The royal tea? Black women are never allowed to be part of the club

    Feb 24, 2021

    CALGARY—It’s possible that we’re starting to see the beginning of the end of the modern version of the British monarchy. Abolitionists are laughing in schadenfreude.

    Last week was a week from hell for the Saxe-Coburg-Gothas who are at the apex of British society and identity, despite their German bloodlines. Meghan Markle and Prince Harry are having baby No. 2, in America far from the Queen’s influence, which must hit hard for the ageing great-grandmother; Prince Phillip was taken to hospital again where he continues to exist on airplane mode; the Duke and Duchess of Sussex re-enforced their decision from last year, which was not to return to the cult known as the Royal Family; Markle won her suit against the Mail on Sunday; and Oprah will interview the Sussexes on March 7 on CBS, further staking the British media complex in the heart by continuing to leave them in the cold.

    You love to see it.

    Over the past four years, the British Establishment—the Crown, the aristocracy, and the media—has treated Markle with the respect and dignity one can expect from what a white supremacist, colonialist, and imperialist organization usually gives a Black woman: none. The British press in particular has been abusive, racist, misogynistic, bullying, and xenophobic towards Prince Harry’s wife, including the Daily Mail writing, “the Windsors will thicken their watery, thin blue blood and Spencer pale skin and ginger hair with some rich and exotic DNA”; the same publication describing her as “straight outta Compton” in a headline; tabloids harassing Markle for #LivingWhileBlack with headlines criticizing innocuous things such as eating avocado and wearing black clothes; and the double standards of coverage that framed Markle as the Wicked Witch of the West. The sexism and misogynoir (hatred of Black women) propelled the British press to pit Markle against Duchess of Cambridge Kate, painting Markle as the aggressor, another slavery-infused stereotype that plagues Black women.

    Even Prince Harry had to tell the media to shut the hell up in a formal statement that called out the “the racial undertones of comment pieces.”

    The story of Markle’s entry into the British Establishment is a story at the intersection of race, class, and gender. The abuse that she endured is what Black women experience when they dare to enter institutions as whole people who don’t blend into whiteness—especially when those institutions use cosmetic statements of diversity to exculpate themselves from the racist and misogynistic environments they create. When the feces hits the fan, these institutions stay silent and not only allow this behaviour to continue, they also tacitly condone it. Court filings from Markle’s lawsuit against the Mail on Sunday, as reported by Newsweek, demonstrate that this approach was used by Kensington Palace, with its “policy of standard ‘no comment’ responses to requests from the media.” As Markle said on her African tour, “not many people have asked if I’m okay.”

    People who never saw your humanity have a tendency not to show theirs.

    The Centre for Community Organizations provided an infographic for women of colour entering non-profit organizations (this graphic can be used for Black women entering any organization) that explains how they go from being valued as a tokenized subject used to fulfill the organization’s diversity mandate, to experiencing the realities of a white-dominated space: “After a period of time … [the] racialized woman experiences recurring microaggressions and structural barriers.” When she attempts to confront these dynamics, “both the organization as a whole and individuals within it will deny her experiences of racism. In fact, her attempt to address these dynamics can often become the arsenal for retaliation: the racialized woman becomes the source of the problem. She is viewed as no longer being ‘a good fit’ or ‘not qualified.’” Then the attacks from within the organization occur which cause her to flee: “In response to these experiences, the racialized woman leaves the organization, having been fired, quitting, finding a new job or going on sick leave.”
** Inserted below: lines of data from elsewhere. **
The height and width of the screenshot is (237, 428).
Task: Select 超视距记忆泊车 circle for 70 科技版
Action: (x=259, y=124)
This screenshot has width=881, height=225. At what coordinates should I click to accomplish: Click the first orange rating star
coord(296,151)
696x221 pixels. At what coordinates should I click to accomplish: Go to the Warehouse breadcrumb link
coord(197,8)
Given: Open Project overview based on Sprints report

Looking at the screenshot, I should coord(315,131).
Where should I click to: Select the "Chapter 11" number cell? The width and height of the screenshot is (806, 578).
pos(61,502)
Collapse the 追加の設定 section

    This is what happened to the Duchess of Sussex, and it happened to Celina Caesar-Chavannes, as she describes in her new book, Can You Hear Me Now? It also happened to me.
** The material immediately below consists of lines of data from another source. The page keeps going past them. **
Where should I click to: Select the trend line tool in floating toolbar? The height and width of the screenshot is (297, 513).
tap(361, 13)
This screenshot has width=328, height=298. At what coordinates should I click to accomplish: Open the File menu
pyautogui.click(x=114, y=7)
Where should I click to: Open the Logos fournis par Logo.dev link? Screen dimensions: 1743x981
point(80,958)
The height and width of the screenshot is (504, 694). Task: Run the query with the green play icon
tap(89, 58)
    In my interview with Caesar-Chavannes for the Bad + Bitchy podcast, we talked about this process and how it became part of her story in her time as Liberal MP for Whitby, Ont. As she put it, Black women have one of two choices in white-dominant institutions: “One, you either blend into the fabric…or you stand up and get pushed out. Those are the two options, there’s no middle ground for us.” And when Black women get pushed out, they are gaslit on the way out into believing they brought this behaviour on themselves and their accomplishments and contributions to the organization erased.

    For a Black woman, it doesn’t matter how high you rise, shattering the glass ceiling means you will always be cut by the shards.

    Erica Ifill is a co-host of the Bad+Bitchy podcast.